KEY FIGURE IN INVESTIGATION

Marquez was also charged with defrauding US immigration authorities by entering into a sham marriage with a Russian woman in Farook's extended family so she could live in the United States, prosecutors said.

Marquez, who had checked himself into a Los Angeles-area psychiatric facility shortly after the shootings, had several connections to Farook and Malik and quickly became a key figure in the investigation of the shootings.

The Federal Bureau of Investigation, which is treating the attack as terrorism, raided his home and questioned him for several days. Sources said Marquez cooperated during their interviews.

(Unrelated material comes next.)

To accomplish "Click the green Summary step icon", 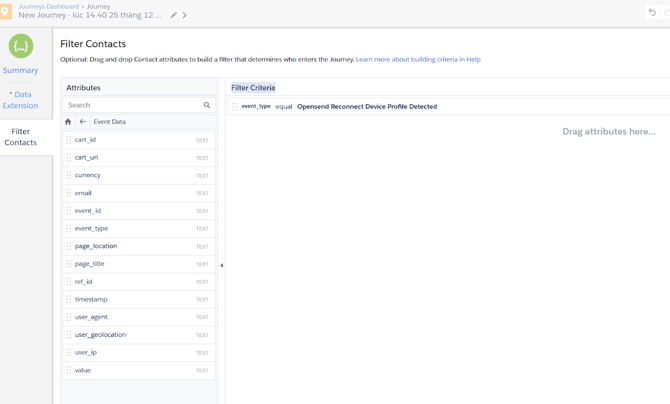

Farook, the US-born son of Pakistani immigrants, and Pakistani-born Malik were killed in a shootout with police a few hours after their assault on the party on a holiday party of Farook's co-workers.

Marquez worked at Walmart and at a bar recently. In 2014, state records showed, he married a Russian woman who was the sister of Farook's older brother's wife. Neighbours said they were surprised to learn he had been married, having never seen him with a woman. Prosecutors said on Thursday that Marquez was paid $200 per month for his role in the fraud.

The FBI said Farook and Malik discussed martyrdom online before they even met and were supporters of Islamic State, the violent group that has taken over large parts of Syria and Iraq.

The couple's attack, which left 21 people wounded, has stirred concerns among Americans about national security and the reach of Islamic State, becoming an issue in the U.S. presidential campaign. The attack came a few weeks after gunmen and suicide bombers affiliated with Islamic State killed 130 people in a series of coordinated attacks in Paris.

Neighbours said Marquez and Farook often worked together on cars in Farook's garage in their younger years but that the friendship had cooled in the past three years.

Marquez converted to Islam about the time that Farook became more devoted to the faith around 2008. But Azmi Hasan, manager at the Islamic Society of Corona-Norco, said Marquez later told him that Islam was not for him.

In the middle-class Riverside, California, neighbourhood where Marquez lived, people expressed surprise at their neighbour's tie to the attack.

"It's just overwhelming," said Adolfo Agoncillo, 51, as he worked out on Thursday.

President Barack Obama is due to travel to San Bernardino on Friday to meet privately with families of the shooting victims.